→ **Given request**: Copy the forum thread from the words "Parry & Riposte is" through "are not unlimited.", swapping "immediate action" for "swift action" each time it appears.

→ **Source text**:
____
Ana Brunas |
I do want to re-ask for clarification on use of Deeds like Gunslinger's Dodge and Parry and Riposte? How do you want to go about that?
GM_DBH |
Gunslingers dodge is fine. You spend a Grit point to against ranged attacks, getting +2 to AC. It is an immediate action, so someone shoots at you you spend your Grit point and dodge.
You can do this when someone shoots at you, anytime in a round, but only once per round.
Parry & Riposte is not an immediate action. It requires you to have a melee weapon in hand and to have Attacks of opportunity you can use.
If you are asking can you use dodge and then Parry & riposte in the same round yes you can. As long as you have an immediate action & AOO's unused.
Ananet Bast |
I'm mostly asking how we want to do those over PbP. Should I just announce when I'm using either?
GM_DBH |
Yes, if someone shoots you and hits you can rewind what happened, same with parry & riposte.
If some shoots/attacks you and it would kill you I'll do it for you automatically to speed things up of course.
But I'll generally leave it up to you if you wish to use them, as they are not unlimited.
Dilana Hemlock |
I have done Gunslinger stuff as a spoiler if then statement. It makes things cleaner. Just a thought.
Olimpia Beta II |
FYI - I am traveling and currently in England - back home late Thursday then I should be back to normal.
Olimpia Beta II |
I am back from my travels in England and should be home and in front of a computer more now, except for next weekend when I get to go to Dragon Con.
Ana Brunas |
Hey, was the plan to kill the League Member? I'm 5 feet away from being able to full-attack the sleeping one, but I figured I should ask if we want to keep her alive.
Olimpia Beta II |
Even in the short time you have known Olimpia you are sure she would not hesitate to kill this torturer and League member.
ooc I see no reason to keep her alive. These chain devels might be more of a fight than we would like but it is gonna be much harder for us if one of them realized it can wake up the sleeper.
Elrys Valrassedin |
Hey everyone,
I wanted to make this post as I've been putting it off for too long and felt that wasn't fair to anyone here. In short, I need to start dropping a few campaigns due to increased real life commitments - I've been promoted twice in short order and while that's good for my career, I
ve found that with the stress and increased workload of such things happening twice suddenly I just don't have as much time or energy to write as I used to.
As to why I chose this one as one of the ones to withdraw from, for one I feel a bit less invested in Elrys as a character. Also, while the quality of GM'ing is top notch, the overall level of player activity was/is (?) a bit low - before recruiting Ana there was a moment where it was seriously considered to abandon the campaign since there had been no activity for a month. This isn't anyone in particular's fault and I am definitely guilty of that myself as well, but it doesn't make it less valid. Perhaps becoming a self-fullfilling prohphecy, that drained my motivation to keep coming back as there would always be a higher risk of that still happening later on.
I'd still like to thank you all for giving me a chance to play in this way back when I joined, DBH, Olimpia and Dilana (and Raktar, should he still be reading this despite his absense). I think this was the first longer running campaign I was invited into back when competition for being accepted into one was very fierce and I did learn a lot of how to be in a PBP from my experience here. Also, I'm sorry to Ana for reading this shortly after joining herself. I hope you'll all continue to have fun and stick it to Unity for me!
____
→ **Source material**:
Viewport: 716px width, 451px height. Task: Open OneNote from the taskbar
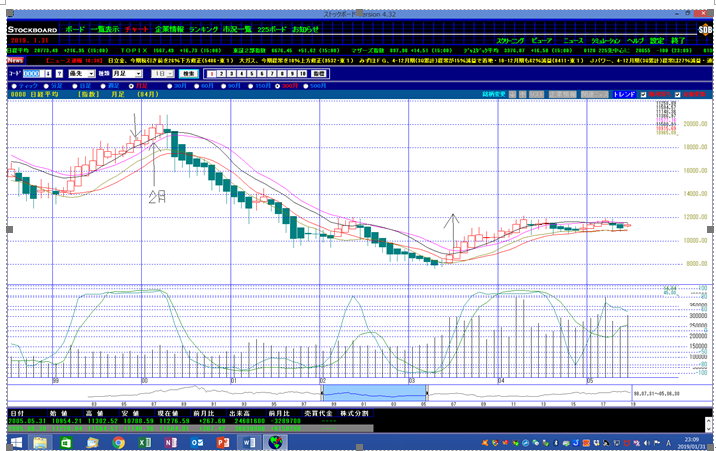point(170,440)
____
→ **Result**:
Parry & Riposte is not an swift action. It requires you to have a melee weapon in hand and to have Attacks of opportunity you can use.
If you are asking can you use dodge and then Parry & riposte in the same round yes you can. As long as you have an swift action & AOO's unused.
Ananet Bast |
I'm mostly asking how we want to do those over PbP. Should I just announce when I'm using either?
GM_DBH |
Yes, if someone shoots you and hits you can rewind what happened, same with parry & riposte.
If some shoots/attacks you and it would kill you I'll do it for you automatically to speed things up of course.
But I'll generally leave it up to you if you wish to use them, as they are not unlimited.